Problem description
Reproduce the material word for word, starting with the line that contains "Click the Fishpond.com seller logo" and going on through the end of the material. Omit the pictures.

>> begin Exercise material

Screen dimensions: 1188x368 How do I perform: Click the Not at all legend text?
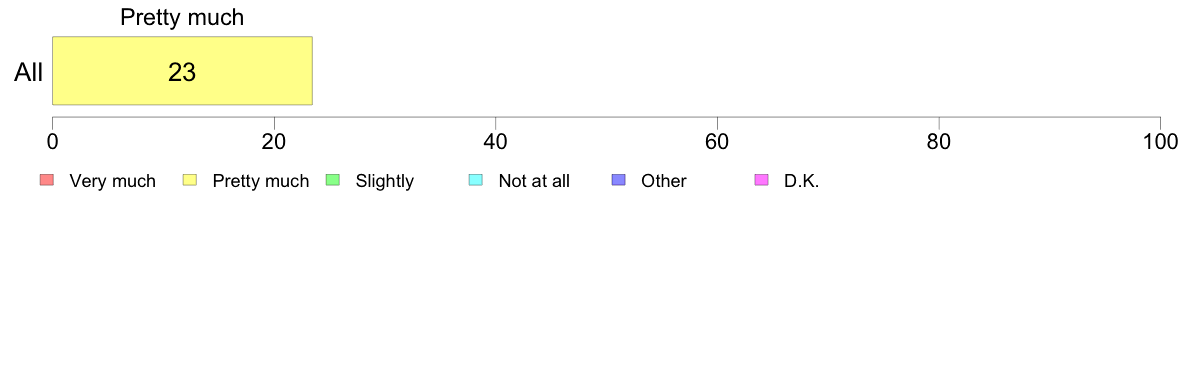pyautogui.click(x=534, y=181)
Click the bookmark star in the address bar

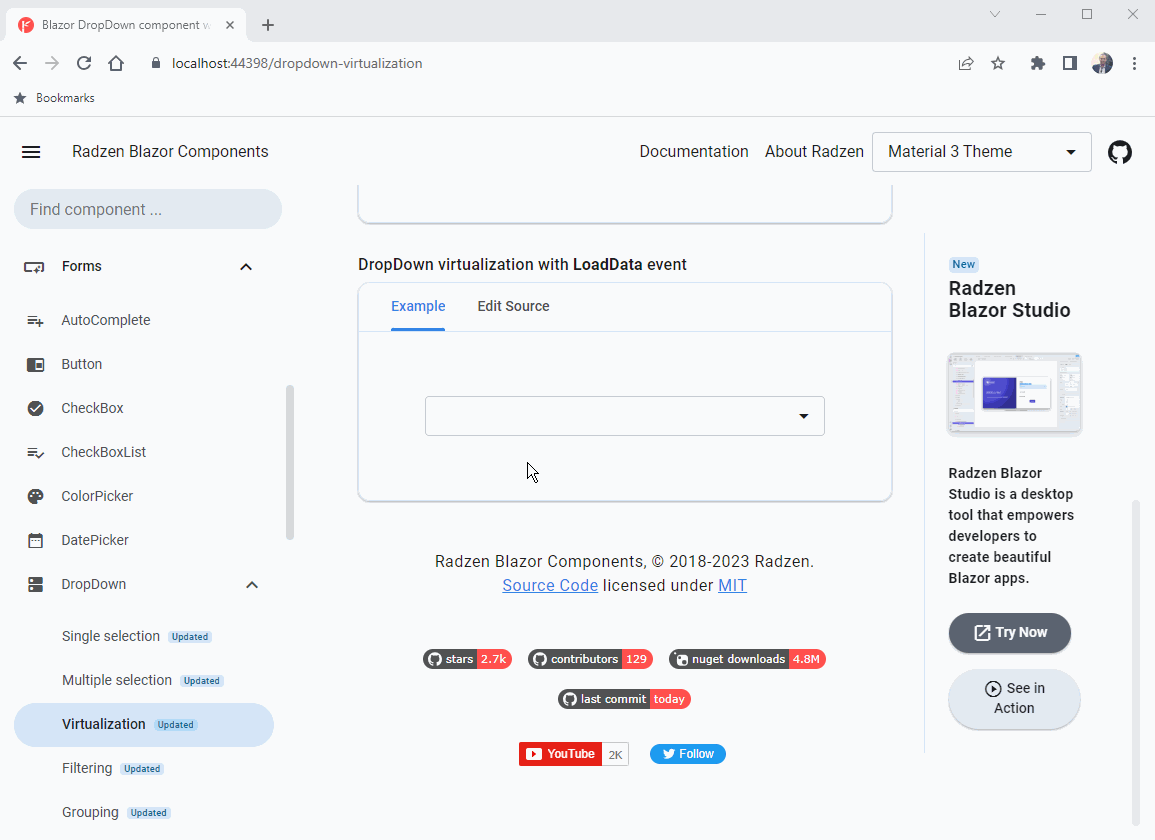[x=998, y=63]
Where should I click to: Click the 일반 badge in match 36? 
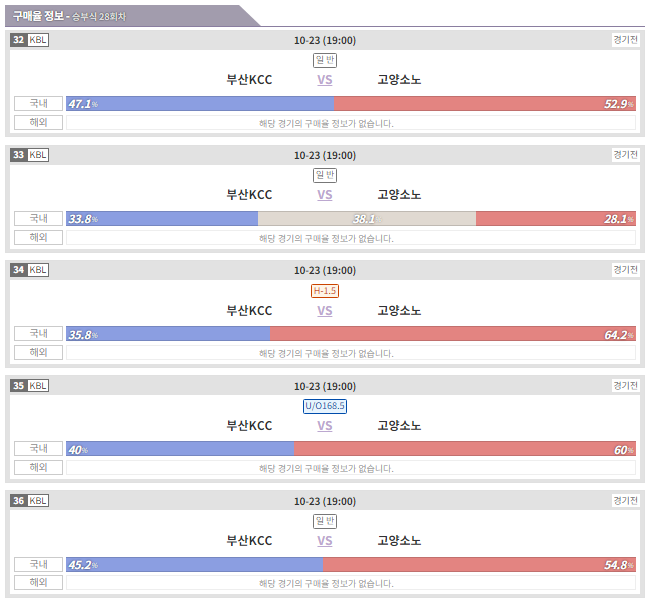(x=325, y=521)
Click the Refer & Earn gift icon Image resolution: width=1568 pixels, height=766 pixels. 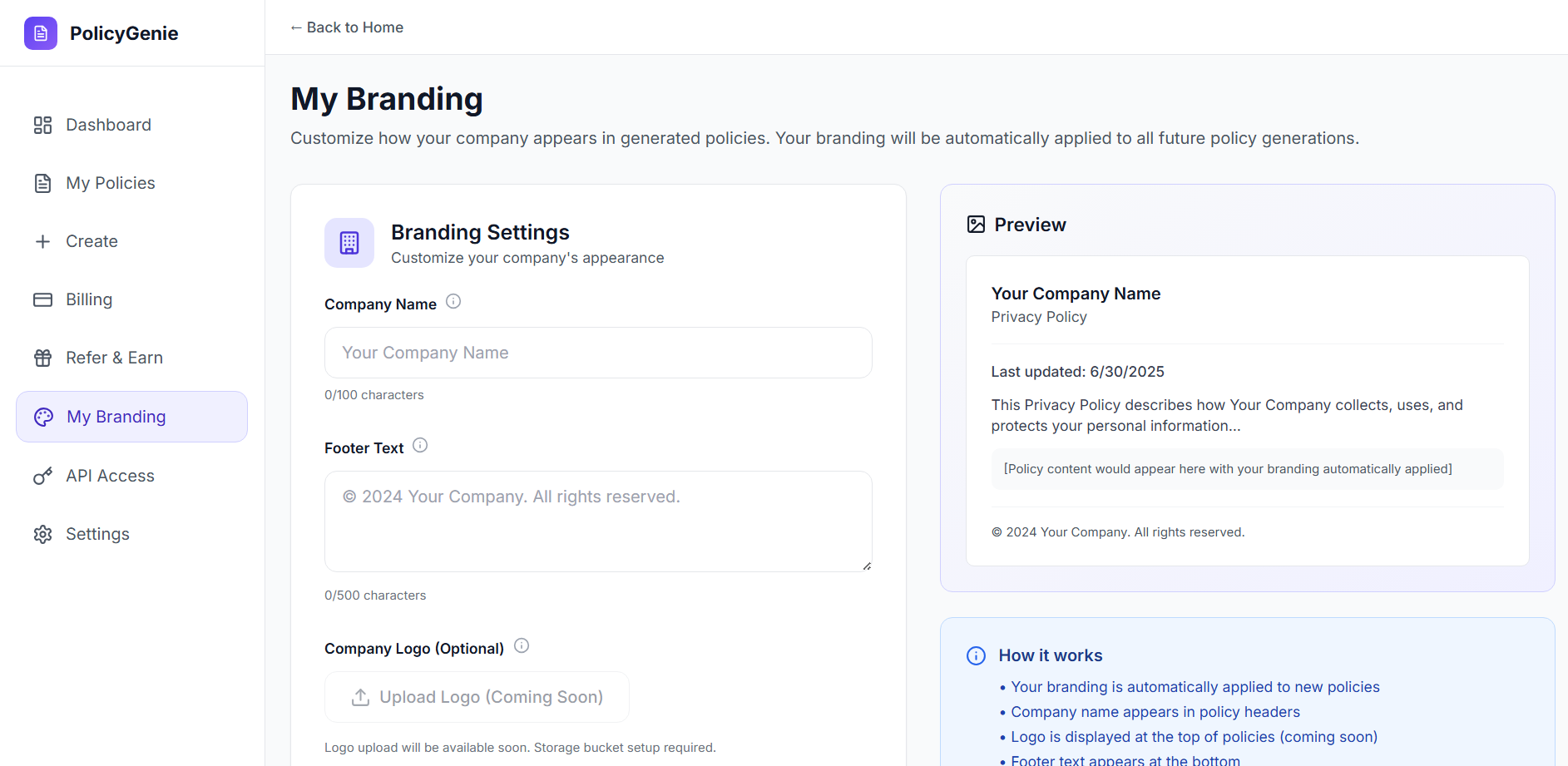tap(43, 358)
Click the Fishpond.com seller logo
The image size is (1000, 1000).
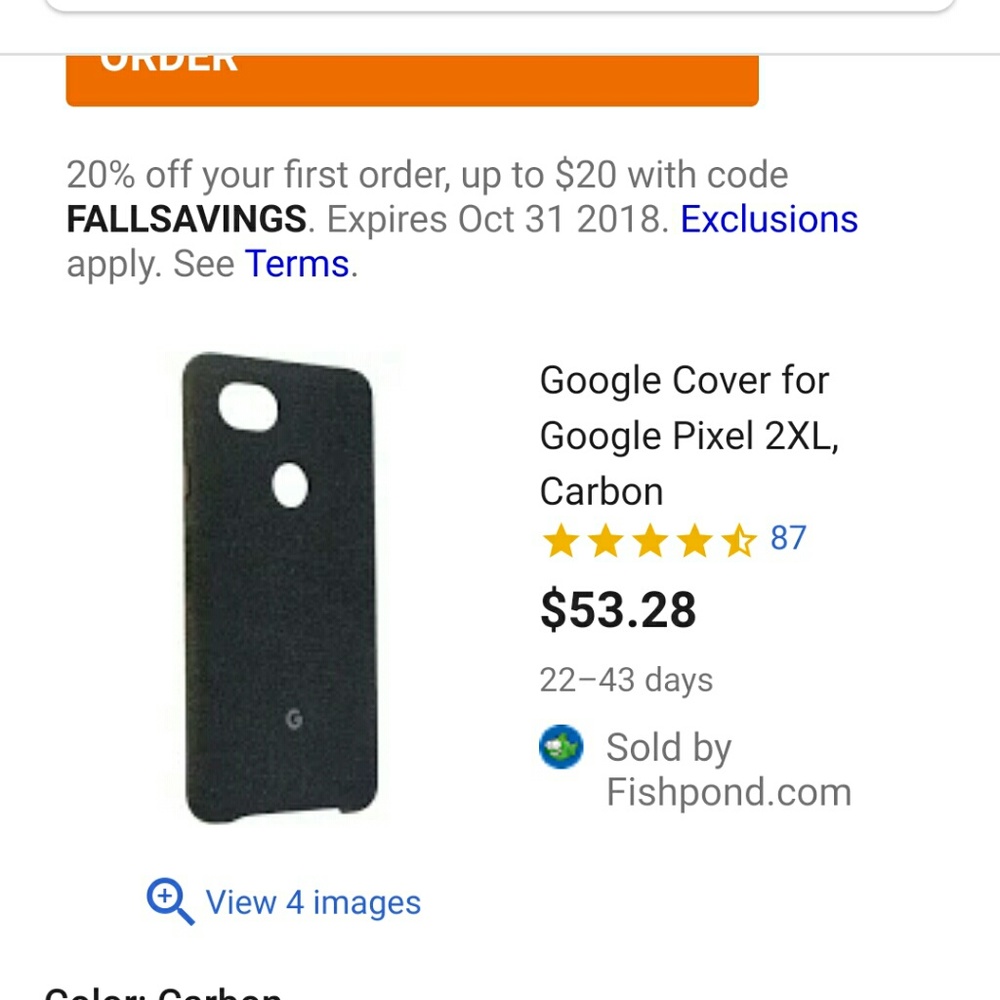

>> end Exercise material

Task result
Click the Fishpond.com seller logo
The image size is (1000, 1000).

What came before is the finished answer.